Most frequent n-grams : word clouds

1-grams - Blog

1-grams - News

1-grams - Twitter

2-grams - Blog

2-grams - News

2-grams - Twitter

Prediction algorithm foreview

Overview

In order to fit a model, we will need to consider the following points

merge the data from the 3 sources into a single corpus (the results of exploratory analysis beeing quite different, merging should improve the coverage of n-gram set)
split the corpus in several sets, at least one for training the model, the other to estimate his accuracy by testing on other data than these used for training the model
manage the zero probability words (options are : using an external dictionary / considering words under a frequency threshold as / one-add)
backoff model / smoothing (options are linear combination of n-grams predictors, etc.)
tradeoff between prediction accuracy and computation time (goal: couple of seconds)
RAM used by application less than 1 GByte to be able to run on R Shiny server with a free account
as an optimized model would be fitted, we will compute the final n-grams sets (n = 1, 2, 3, 4) and record them as text files for being used by the prediction application

Simple example of prediction

We use the 3-grams dictionary to compute simple prediction (no smoothing, no zero probability management, no backoff).

dataset	size
All	55597272

We decompose the 3-grams into 2-gram / 1-gram pairs.
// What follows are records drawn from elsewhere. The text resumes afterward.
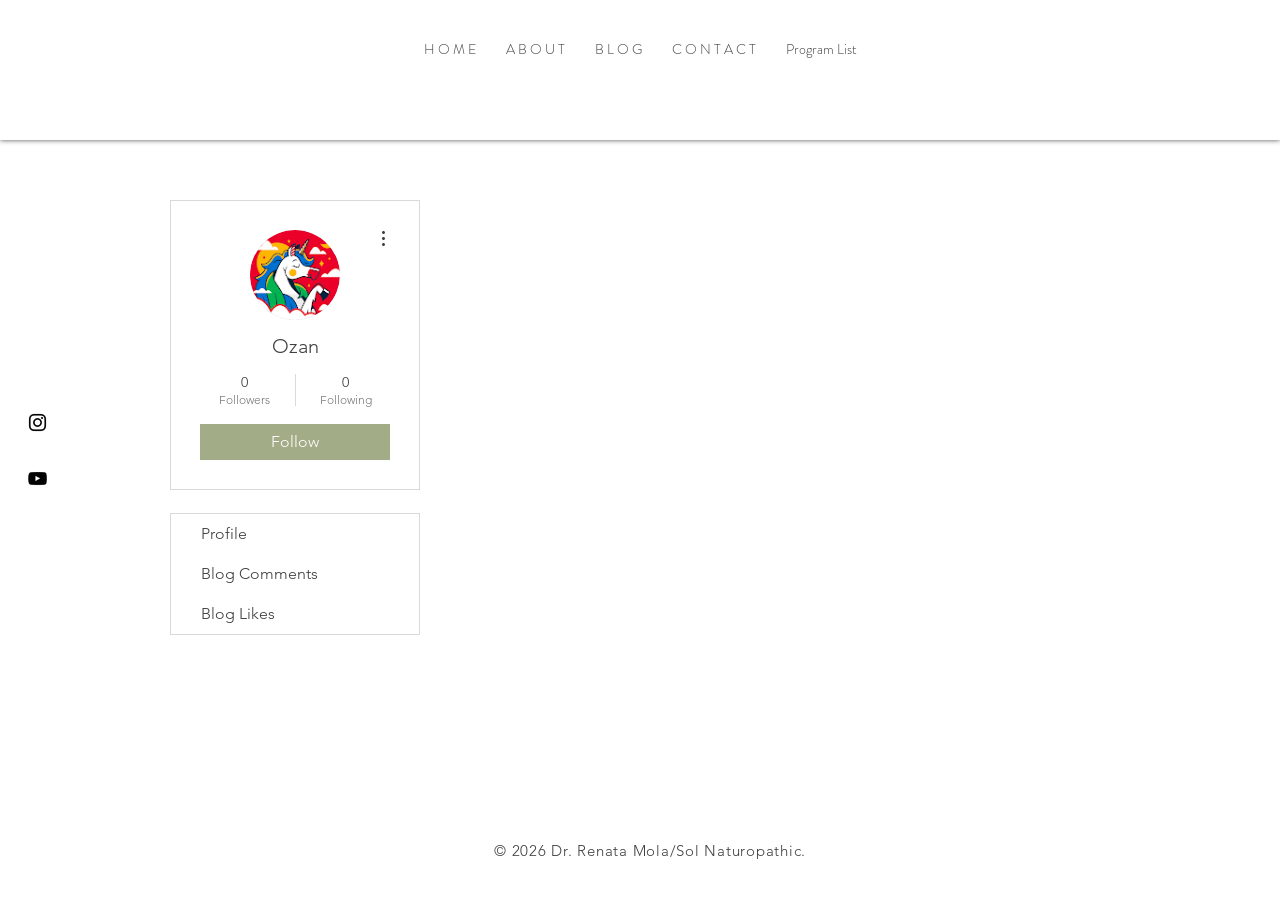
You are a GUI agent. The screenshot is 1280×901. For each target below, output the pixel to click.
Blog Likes (238, 613)
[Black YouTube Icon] (37, 478)
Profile (224, 533)
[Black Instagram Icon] (37, 422)
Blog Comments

The function looks in the first column for the 2-gram typed, and returns the records of the 1-gram column, ordered by frequency on the original 3-grams (before splittong into 2-gram / 1-gram pairs).

## [1] "Find the next word for input : i don't"

## [1] "First predictions : "

##     grams.2 grams.1 freq
##  1: i don't    know   72
##  2: i don't   think   52
##  3: i don't    have   32
##  4: i don't    want   24
##  5: i don't    like   21
##  6: i don't  really    9
##  7: i don't     see    9
##  8: i don't    feel    8
##  9: i don't     get    8
## 10: i don't    need    7

## [1] "Time for predicting : 1.228"

Even for this simple example, based on sampled data, the prediction takes more than 1 second.

That shows the need for optimization in the next steps.